Hi Thomas,

 

Thanks for the response.

 

How would I go about implementing SVG DOM interaction in a browser-based
script?  I am guessing I would need to change the script to call the Batik
Java methods that access the DOM - is that how you see it?  Are you aware of
any overheads from repeatedly invoking Java methods from a JavaScript
script?  If that's going to be slow then there's no point in me proceeding
because, as you say, most of my scripts rely on the SVG DOM.

 

Cheers,

 

John

 

From: [email protected] [mailto:[email protected]] 
Sent: Monday, 9 February 2009 22:05
To: [email protected]
Cc: [email protected]
Subject: RE: Scripting in Batik applets

 


Hi John,

"John C. Turnbull" <[email protected]> wrote on 02/02/2009 07:06:07 AM:

> Do you think that the scripts would run using the browser scripting 
> engine as they are or would they need modification?  

   It depends entirely on what the script does.  If it's not talking 
to the SVG DOM then the script should just run in the browser engine. 
If the script is calling/querying the SVG DOM then I think it will 
need to be modified. 

> I am no ECMAScript guru unfortunately.  Anyway, browser delivery of my 
> applet(s) is very important and I would be interested in evaluating 
> the performance gains or otherwise achievable by using the browser's
> scripting engine but only if it's actually achievable and doable.  I
> agree that the Java-to-JavaScript interface may be the bottleneck 
> but I'd like to prove it one way or the other.  I am hoping it's 
> just a matter of passing the script over to the browser and then 
> passing the result(s) back to the applet but clearly, depending on 
> the nature of the script, this may involve a lot more interaction. 

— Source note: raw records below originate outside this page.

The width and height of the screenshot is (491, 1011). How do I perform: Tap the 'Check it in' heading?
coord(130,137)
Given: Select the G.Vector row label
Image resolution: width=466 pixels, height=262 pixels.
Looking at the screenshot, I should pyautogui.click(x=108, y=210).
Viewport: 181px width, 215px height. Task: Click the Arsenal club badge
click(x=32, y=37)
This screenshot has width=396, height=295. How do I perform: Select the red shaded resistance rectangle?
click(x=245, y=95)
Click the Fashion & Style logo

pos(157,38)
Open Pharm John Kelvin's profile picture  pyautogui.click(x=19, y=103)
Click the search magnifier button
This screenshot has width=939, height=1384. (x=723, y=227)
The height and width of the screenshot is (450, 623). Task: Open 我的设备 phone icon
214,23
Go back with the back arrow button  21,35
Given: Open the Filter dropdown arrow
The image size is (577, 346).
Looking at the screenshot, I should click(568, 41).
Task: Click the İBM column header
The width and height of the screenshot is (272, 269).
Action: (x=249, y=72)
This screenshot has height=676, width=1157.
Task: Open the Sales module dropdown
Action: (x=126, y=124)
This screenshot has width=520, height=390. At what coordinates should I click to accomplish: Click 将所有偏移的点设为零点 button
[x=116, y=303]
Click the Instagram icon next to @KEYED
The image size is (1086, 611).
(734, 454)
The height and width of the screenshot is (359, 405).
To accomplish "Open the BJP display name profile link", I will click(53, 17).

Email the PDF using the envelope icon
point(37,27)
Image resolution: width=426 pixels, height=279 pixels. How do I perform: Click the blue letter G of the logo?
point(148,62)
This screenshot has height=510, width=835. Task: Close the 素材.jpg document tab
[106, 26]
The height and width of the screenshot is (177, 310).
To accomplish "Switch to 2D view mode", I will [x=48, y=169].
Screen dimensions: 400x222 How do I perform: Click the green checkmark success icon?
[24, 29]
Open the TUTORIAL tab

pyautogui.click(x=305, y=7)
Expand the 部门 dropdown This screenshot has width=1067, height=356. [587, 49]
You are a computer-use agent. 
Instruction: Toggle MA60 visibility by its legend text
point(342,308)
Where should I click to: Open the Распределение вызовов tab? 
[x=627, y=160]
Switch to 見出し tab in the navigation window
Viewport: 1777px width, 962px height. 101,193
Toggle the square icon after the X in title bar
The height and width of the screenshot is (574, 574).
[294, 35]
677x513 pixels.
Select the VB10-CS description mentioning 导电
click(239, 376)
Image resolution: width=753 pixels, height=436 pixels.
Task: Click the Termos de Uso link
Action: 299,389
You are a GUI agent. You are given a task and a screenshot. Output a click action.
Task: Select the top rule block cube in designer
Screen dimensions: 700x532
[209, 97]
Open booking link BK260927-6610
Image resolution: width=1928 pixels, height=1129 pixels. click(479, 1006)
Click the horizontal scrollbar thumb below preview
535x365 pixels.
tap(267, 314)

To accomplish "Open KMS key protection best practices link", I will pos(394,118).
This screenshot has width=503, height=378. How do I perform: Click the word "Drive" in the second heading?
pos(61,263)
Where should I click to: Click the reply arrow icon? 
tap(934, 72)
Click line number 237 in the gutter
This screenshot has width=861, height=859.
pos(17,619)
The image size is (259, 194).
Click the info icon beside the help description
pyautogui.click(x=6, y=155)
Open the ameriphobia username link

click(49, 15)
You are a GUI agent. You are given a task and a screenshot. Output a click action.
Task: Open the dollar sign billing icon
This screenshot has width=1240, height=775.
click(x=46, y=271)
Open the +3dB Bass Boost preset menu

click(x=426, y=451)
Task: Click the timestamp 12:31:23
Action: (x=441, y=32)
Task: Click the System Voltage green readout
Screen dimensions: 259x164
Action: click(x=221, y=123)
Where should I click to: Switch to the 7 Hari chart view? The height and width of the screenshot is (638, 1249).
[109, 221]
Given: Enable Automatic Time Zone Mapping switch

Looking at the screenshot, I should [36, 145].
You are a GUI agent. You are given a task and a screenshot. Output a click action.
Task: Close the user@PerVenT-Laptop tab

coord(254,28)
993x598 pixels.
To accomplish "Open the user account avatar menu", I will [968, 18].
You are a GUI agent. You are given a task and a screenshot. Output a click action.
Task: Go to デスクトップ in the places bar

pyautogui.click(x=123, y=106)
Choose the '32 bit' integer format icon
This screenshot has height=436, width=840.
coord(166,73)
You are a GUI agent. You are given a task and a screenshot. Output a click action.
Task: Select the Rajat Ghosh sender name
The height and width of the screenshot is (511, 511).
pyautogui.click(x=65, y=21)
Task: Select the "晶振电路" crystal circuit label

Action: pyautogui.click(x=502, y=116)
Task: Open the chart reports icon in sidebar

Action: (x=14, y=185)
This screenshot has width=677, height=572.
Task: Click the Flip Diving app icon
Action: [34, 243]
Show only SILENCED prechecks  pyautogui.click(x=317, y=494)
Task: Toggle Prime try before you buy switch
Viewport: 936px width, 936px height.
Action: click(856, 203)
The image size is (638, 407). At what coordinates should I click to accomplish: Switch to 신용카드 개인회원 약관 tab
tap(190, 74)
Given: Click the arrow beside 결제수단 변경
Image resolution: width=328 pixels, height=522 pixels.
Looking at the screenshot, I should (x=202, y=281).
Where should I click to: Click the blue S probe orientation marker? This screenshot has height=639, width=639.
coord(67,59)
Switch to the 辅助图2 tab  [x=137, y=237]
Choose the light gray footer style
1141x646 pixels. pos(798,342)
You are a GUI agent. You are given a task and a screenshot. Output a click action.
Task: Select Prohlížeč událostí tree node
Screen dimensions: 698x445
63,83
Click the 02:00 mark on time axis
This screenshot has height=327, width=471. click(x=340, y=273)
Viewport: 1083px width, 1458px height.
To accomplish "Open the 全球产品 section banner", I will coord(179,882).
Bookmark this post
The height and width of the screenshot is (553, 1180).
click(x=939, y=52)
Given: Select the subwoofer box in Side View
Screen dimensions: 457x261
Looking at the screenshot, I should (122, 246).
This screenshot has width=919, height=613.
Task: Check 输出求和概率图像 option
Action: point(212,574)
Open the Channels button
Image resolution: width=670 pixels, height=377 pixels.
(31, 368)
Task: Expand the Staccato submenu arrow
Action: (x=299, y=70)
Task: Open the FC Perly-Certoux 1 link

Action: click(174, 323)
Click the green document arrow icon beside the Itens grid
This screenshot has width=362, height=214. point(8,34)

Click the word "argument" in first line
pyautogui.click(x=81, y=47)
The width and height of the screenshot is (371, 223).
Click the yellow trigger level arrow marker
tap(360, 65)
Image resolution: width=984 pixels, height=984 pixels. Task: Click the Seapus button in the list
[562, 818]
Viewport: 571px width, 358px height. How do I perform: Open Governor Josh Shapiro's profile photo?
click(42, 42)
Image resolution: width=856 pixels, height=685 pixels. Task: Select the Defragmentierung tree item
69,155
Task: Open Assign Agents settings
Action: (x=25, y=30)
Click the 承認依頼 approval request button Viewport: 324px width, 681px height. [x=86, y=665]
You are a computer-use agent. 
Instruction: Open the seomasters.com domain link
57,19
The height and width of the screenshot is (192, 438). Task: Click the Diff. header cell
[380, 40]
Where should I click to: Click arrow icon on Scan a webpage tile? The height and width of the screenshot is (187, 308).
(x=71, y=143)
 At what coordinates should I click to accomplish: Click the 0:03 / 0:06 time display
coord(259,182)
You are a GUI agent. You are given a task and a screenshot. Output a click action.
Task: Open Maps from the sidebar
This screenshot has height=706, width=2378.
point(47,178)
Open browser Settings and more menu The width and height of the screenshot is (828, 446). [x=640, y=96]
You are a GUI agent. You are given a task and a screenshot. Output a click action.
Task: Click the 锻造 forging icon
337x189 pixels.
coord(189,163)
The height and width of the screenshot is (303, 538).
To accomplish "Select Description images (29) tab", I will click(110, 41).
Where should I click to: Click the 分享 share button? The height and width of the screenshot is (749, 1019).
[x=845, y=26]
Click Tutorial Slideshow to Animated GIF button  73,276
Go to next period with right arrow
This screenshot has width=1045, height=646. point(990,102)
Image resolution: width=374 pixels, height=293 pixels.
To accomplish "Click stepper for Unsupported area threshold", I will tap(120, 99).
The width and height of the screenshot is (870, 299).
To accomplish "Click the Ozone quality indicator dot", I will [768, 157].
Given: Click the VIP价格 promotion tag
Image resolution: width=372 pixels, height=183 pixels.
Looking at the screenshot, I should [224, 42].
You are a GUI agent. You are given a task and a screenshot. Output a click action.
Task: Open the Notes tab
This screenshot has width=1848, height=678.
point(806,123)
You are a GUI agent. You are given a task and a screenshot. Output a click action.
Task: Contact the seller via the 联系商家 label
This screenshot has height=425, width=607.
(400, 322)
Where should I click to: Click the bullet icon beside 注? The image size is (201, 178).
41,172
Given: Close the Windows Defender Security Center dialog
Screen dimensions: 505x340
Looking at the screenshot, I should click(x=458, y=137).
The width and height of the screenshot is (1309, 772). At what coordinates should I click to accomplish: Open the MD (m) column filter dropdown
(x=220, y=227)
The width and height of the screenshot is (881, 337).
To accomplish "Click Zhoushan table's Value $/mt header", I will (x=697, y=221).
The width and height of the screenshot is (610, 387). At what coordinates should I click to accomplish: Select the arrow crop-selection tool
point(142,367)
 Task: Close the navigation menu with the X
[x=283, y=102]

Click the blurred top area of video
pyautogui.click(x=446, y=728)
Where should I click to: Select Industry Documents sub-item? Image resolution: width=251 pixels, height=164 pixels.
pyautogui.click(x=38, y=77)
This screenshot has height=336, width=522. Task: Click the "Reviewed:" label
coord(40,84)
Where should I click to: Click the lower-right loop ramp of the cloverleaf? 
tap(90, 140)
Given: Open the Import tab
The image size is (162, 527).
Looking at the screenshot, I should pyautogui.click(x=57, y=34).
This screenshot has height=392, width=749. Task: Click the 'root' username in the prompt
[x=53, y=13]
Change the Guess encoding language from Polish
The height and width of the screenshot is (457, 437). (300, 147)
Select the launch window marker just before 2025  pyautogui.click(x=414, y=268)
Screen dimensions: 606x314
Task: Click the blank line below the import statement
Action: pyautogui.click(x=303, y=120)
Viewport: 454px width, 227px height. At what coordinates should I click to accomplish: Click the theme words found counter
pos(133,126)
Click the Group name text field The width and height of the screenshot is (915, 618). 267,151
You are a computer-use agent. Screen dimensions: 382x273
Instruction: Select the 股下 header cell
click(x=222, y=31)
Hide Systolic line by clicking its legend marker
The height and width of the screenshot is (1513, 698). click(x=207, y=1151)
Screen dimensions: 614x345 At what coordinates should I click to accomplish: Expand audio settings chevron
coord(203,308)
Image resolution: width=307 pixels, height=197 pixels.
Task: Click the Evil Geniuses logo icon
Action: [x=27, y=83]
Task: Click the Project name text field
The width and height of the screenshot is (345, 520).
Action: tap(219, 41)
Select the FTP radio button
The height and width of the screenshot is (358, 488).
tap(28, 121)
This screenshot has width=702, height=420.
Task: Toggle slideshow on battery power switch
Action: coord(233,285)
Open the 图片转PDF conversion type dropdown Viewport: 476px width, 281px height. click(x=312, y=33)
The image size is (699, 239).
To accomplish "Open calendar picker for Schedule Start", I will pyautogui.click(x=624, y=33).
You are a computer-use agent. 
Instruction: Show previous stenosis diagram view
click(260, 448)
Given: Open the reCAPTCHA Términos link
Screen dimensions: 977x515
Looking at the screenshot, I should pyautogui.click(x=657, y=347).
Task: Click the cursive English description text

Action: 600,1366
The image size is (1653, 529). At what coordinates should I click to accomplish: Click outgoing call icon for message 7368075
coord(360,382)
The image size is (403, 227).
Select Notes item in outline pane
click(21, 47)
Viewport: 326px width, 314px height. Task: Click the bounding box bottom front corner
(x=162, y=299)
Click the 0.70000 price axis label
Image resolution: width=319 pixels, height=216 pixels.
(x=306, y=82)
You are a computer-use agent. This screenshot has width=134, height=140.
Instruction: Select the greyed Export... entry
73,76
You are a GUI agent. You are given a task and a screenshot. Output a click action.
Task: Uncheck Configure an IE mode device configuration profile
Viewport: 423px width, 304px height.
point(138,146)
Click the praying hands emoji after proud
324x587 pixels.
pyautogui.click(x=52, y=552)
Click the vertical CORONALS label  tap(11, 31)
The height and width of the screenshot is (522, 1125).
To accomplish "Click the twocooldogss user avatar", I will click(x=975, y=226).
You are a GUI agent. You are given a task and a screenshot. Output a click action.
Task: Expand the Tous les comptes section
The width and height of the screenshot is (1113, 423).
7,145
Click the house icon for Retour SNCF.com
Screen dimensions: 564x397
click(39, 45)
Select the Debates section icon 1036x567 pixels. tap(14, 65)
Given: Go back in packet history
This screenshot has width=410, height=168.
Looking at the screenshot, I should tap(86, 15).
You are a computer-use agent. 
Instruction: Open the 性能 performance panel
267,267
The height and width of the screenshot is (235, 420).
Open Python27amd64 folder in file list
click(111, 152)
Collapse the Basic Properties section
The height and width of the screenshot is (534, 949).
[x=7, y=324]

   See above, I don't know what your scripts are doing but my guess 
is that most of your scripts will be interacting with the DOM. 

> So if it doesn't involve wholesale changes to the scripts themselves
> then I would like to have a go at a benchmark. 



> From: [email protected] [mailto:[email protected]] 
> Sent: Monday, 2 February 2009 22:18
> To: [email protected]
> Cc: [email protected]
> Subject: Re: Scripting in Batik applets 
>   
> 
> Hi John, 
> 
> "John C. Turnbull" <[email protected]> wrote on 02/01/2009 06:46:41
PM:
> 
> > In an applet environment, I believe Rhino cannot use compiled 
> > scripts and hence the performance of those scripts is worse than in 
> > an application environment.  Now, given that most browser vendors 
> > have introduced JIT compilers for JavaScript, how difficult would it
> > be to replace the use of Rhino in Batik applets with the browser's 
> > JavaScript engine?  I imagine there would have to be some changes to
> > the scripts themselves but Java/JavaScript interaction has greatly 
> > improved since Java 6 Update 10 and using Batik in an applet 
> > environment is very important to me. 
> 
>    I don't know what you are doing in the script but I suspect that 
> Batik's performance is generally limited by the underlying Java code 
> not the JavaScript.  If you are doing heavy duty operations in script 
> it might make sense to do those in the browsers script engine and 
> then send the results across to the Applet.  If your script is 
> interacting heavily with the SVG DOM then it wouldn't surprise me if 
> the extra overhead of the Browser<->Java communication would defeat 
> the gain from using the Browser script engine. 
> 
>    In short while it might be a win in a few cases I suspect that 
> the general case is likely to be a wash or close to it, but if anyone 
> has benchmarks or something from projects that have done something 
> similar I'd be interested in hearing about them.